Il nous fallut vite reprendre nos esprits : nous devions préparer le journal pour l’annonce de cette nouvelle. Première étape : sécuriser la bande, la manipuler avec délicatesse : pas question qu’elle se vrille, qu’une partie de l’allocution soit rendue inaudible, il n’y en avait qu’un exemplaire. Nous multipliâmes ensuite les copies. J’entrepris de nettoyer personnellement la bande des silences et des petites quintes de toux présidentielles. Chacun y allait de son analyse, plus ou moins inspirée. J’osai l’humour : « Nous détenons le pouvoir. Imaginez que nous retenions la bande : le président n’aura pas démissionné ! » Nous riions nerveusement. Nous avions aussi le sentiment d’être les acteurs d’un moment charnière de l’histoire du pays.
Deuxième étape : traduire et enregistrer l’allocution présidentielle en langue anglaise. Il me semblait juste que francophones et anglophones aient l’information au même moment. À 20 heures, l’indicatif du journal – « la chanson patriotique », comme nous l’appelions ; c’était en réalité un morceau instrumental – commença à passer en boucle, ce qui ajouta à la dramaturgie.

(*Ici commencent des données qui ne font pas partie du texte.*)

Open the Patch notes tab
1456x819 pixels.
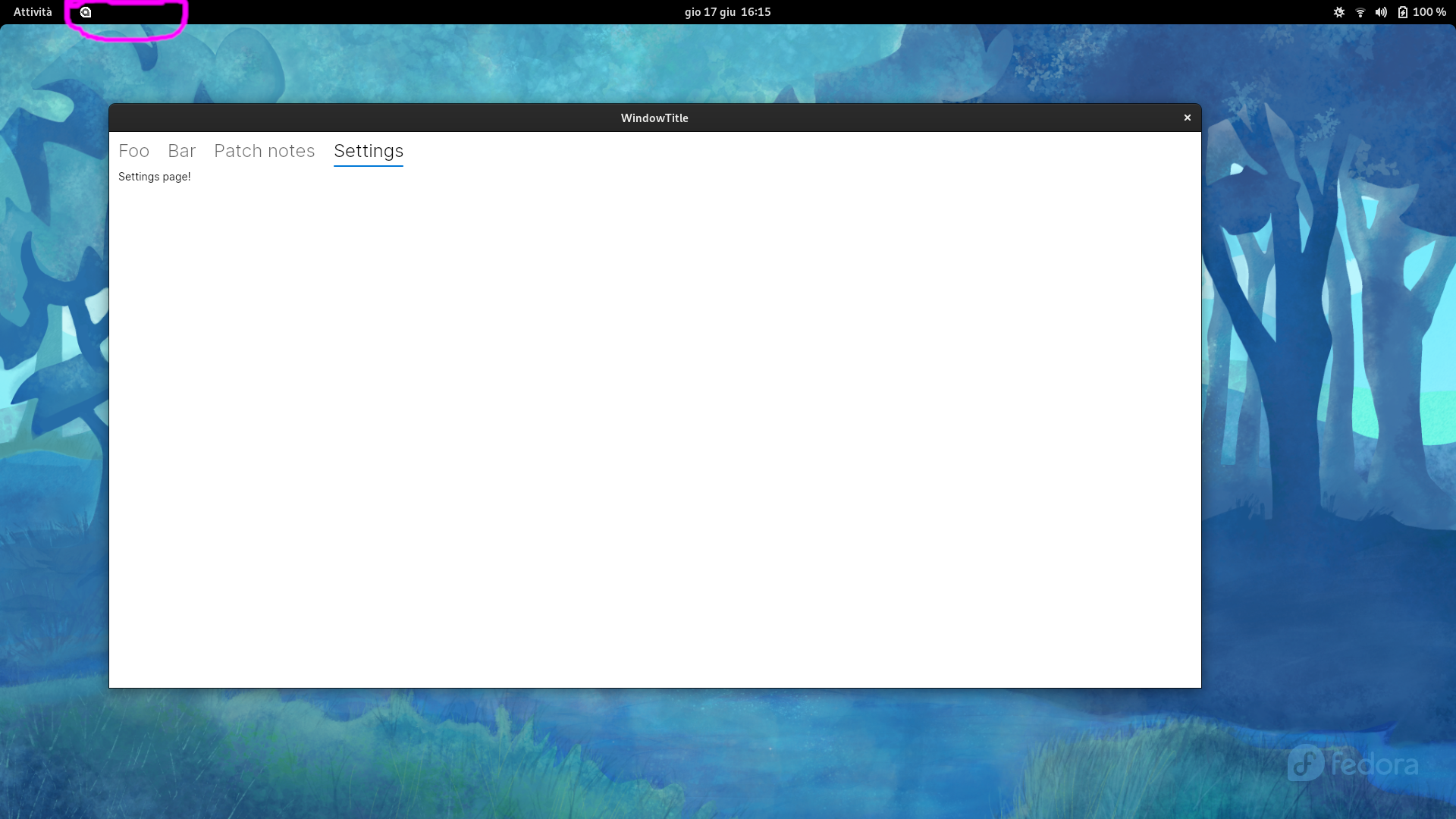(264, 151)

Ce n’était pas voulu : la préparation de l’unique sujet inscrit au sommaire du journal avait pris du temps – arrivé à la rédaction vers 19h30, Guillaume Bwelè, le ministre de l’Information, me suggéra de prévoir un commentaire, je m’y opposai fermement. Mon lancement fut laconique : « Mesdames, messieurs, bonsoir. Nous sommes le jeudi 4 novembre 1982, il est 20h23. Un seul titre ce soir : le président de la République s’adresse à la nation. Camerounaises, Camerounais, écoutez… »
Ville fantôme
Après le journal, je décidai de sillonner les rues de la capitale en compagnie d’un collègue afin d’évaluer l’effet produit sur la population par cette démission. Yaoundé était une ville fantôme. Comme saisies d’effroi, les rares personnes que nous croisions se hâtaient de rentrer chez elles. Sur le bord d’une route gisait un homme qui semblait avoir fait un malaise. Je décidai de le conduire aux urgences de l’hôpital central. Les médecins étaient aux abonnés absents. Ceux qui se présentèrent au bout d’une interminable attente semblaient scandalisés de nous voir là. « N’avez-vous donc pas appris la nouvelle ? » éructa l’un d’eux.

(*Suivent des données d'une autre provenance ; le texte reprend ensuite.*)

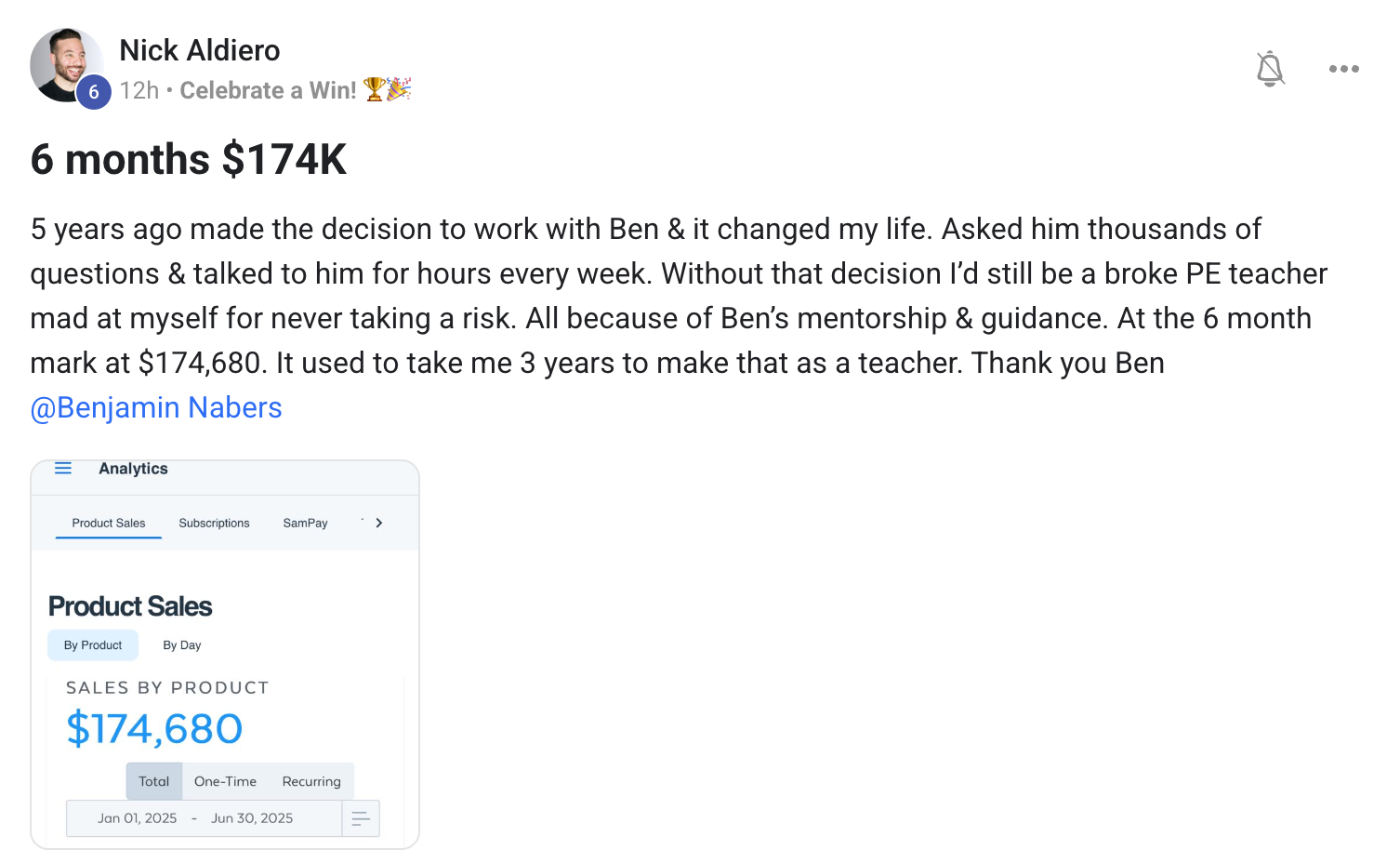Switch to the Subscriptions tab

Vers minuit, je rentrai enfin chez moi. J’eus comme un moment de décompression et, là, mesurai l’importance de l’événement. Un court instant, me revint en mémoire l’émission Le Club de la presse de RFI du 20 mai 1982, dont Ahmadou Ahidjo était l’invité, et à laquelle m’avait convié Hervé Bourges, président du groupe français éponyme. Le président camerounais, à qui je demandais s’il ne redoutait pas l’usure du pouvoir après vingt-deux ans à la tête de l’État, avait confessé une certaine lassitude. Je bus plusieurs verres d’eau, dormis peu. À 4 heures du matin, j’étais de retour à la Maison de la radio, où je m’installai jusqu’au 6 novembre, date de la prestation de serment du nouveau président, Paul Biya.